═════ Provided entries ═════

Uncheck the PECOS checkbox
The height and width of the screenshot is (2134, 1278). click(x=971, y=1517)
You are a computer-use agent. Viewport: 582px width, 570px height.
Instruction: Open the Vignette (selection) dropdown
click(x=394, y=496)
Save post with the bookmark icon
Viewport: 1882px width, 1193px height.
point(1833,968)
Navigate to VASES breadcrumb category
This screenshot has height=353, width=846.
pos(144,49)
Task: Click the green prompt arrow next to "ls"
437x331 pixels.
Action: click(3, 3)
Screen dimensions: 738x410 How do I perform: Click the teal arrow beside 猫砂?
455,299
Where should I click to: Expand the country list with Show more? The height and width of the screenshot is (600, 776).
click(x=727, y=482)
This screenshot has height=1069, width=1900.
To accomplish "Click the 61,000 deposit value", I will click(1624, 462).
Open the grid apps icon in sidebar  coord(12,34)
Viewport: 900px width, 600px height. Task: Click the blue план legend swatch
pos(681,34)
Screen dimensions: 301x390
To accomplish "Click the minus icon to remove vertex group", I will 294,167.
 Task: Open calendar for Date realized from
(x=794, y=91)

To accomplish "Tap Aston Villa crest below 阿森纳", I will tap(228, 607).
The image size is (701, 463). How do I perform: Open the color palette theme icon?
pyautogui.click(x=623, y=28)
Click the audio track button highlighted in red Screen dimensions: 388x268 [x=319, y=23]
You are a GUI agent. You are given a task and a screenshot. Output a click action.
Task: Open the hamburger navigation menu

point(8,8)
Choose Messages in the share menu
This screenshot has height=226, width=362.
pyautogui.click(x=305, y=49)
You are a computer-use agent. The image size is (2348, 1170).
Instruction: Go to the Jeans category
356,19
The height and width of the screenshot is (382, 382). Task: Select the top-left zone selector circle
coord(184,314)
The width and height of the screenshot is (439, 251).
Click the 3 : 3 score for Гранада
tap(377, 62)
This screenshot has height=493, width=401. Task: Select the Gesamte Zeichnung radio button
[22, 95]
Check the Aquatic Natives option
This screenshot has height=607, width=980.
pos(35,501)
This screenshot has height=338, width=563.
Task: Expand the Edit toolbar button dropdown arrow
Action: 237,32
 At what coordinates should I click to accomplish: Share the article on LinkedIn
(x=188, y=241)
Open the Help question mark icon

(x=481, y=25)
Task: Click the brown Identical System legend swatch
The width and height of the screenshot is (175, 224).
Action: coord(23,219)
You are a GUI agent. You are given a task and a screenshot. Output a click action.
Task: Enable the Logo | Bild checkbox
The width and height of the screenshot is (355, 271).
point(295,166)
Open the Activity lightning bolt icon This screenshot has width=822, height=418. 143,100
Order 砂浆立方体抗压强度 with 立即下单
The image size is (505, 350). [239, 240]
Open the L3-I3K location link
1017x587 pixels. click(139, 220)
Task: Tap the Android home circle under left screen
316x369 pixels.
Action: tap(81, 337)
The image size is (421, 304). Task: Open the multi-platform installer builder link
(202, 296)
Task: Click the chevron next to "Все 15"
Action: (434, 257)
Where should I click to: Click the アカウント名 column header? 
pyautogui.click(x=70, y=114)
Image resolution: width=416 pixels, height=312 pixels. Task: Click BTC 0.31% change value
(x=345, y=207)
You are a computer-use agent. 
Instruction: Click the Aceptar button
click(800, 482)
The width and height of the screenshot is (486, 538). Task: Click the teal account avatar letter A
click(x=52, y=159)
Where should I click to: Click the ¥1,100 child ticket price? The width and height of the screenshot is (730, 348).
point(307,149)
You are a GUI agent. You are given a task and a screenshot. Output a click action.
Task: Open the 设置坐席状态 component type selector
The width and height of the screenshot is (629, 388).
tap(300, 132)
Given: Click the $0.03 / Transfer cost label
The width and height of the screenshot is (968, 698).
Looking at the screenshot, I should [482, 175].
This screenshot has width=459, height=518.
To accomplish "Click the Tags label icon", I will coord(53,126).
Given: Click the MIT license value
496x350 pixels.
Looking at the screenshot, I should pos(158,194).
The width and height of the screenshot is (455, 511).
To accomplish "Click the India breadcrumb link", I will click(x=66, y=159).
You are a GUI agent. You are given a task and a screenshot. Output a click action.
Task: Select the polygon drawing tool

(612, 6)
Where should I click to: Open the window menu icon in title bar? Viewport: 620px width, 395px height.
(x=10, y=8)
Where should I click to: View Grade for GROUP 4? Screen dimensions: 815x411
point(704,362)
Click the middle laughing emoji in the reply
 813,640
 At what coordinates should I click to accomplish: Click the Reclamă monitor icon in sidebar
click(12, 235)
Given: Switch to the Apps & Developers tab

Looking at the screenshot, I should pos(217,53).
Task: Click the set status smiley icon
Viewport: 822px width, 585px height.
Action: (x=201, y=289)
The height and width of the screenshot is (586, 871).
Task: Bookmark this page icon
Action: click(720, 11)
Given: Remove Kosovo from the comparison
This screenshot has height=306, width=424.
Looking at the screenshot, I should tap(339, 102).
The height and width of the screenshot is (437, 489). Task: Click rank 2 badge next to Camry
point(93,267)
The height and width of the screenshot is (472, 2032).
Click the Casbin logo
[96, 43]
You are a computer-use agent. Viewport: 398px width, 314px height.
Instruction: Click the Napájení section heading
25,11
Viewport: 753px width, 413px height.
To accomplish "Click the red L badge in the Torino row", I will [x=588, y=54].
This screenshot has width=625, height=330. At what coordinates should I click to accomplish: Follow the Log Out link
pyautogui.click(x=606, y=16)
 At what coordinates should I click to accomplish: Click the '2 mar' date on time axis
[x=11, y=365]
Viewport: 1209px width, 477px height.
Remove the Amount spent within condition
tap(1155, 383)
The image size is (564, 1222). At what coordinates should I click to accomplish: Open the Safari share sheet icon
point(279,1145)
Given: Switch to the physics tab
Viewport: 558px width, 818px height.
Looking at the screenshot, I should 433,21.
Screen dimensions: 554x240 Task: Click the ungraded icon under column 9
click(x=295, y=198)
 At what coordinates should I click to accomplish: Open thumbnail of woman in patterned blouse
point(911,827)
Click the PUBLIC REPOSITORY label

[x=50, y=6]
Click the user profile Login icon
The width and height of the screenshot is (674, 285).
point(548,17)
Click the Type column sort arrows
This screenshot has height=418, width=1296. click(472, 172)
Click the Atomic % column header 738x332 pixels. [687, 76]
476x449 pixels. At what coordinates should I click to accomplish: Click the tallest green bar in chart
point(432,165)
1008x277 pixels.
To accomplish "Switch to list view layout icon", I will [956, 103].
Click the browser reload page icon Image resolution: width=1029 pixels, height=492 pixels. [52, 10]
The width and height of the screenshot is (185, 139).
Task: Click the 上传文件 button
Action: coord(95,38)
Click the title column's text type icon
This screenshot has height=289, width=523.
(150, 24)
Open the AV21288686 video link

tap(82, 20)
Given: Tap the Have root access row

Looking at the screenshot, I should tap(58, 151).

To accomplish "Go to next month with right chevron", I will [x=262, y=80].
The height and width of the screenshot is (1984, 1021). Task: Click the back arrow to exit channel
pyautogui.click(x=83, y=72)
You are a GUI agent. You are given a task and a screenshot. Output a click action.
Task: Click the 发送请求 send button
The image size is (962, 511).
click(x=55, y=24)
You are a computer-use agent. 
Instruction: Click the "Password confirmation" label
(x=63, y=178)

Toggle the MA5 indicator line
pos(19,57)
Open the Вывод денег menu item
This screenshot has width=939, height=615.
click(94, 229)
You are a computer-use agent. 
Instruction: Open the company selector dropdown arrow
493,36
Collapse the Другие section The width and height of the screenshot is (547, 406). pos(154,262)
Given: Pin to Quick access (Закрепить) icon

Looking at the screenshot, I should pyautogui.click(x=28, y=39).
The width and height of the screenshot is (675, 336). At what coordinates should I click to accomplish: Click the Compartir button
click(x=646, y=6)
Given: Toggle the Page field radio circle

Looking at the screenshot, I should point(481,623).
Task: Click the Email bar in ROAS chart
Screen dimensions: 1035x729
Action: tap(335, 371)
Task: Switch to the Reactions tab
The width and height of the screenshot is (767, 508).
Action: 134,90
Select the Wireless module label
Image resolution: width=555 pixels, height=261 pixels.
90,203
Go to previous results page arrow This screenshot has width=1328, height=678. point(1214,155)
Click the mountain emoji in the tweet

═════

• **What is being asked**: Which of the lines above hold the string "will"? Pick each of them out.

• **Worked solution**:
To accomplish "Click the 61,000 deposit value", I will click(1624, 462).
To accomplish "Click the minus icon to remove vertex group", I will 294,167.
To accomplish "Tap Aston Villa crest below 阿森纳", I will tap(228, 607).
To accomplish "Click the Tags label icon", I will coord(53,126).
To accomplish "Click the India breadcrumb link", I will click(x=66, y=159).
To accomplish "Click the red L badge in the Torino row", I will [x=588, y=54].
To accomplish "Switch to list view layout icon", I will [956, 103].
To accomplish "Go to next month with right chevron", I will [x=262, y=80].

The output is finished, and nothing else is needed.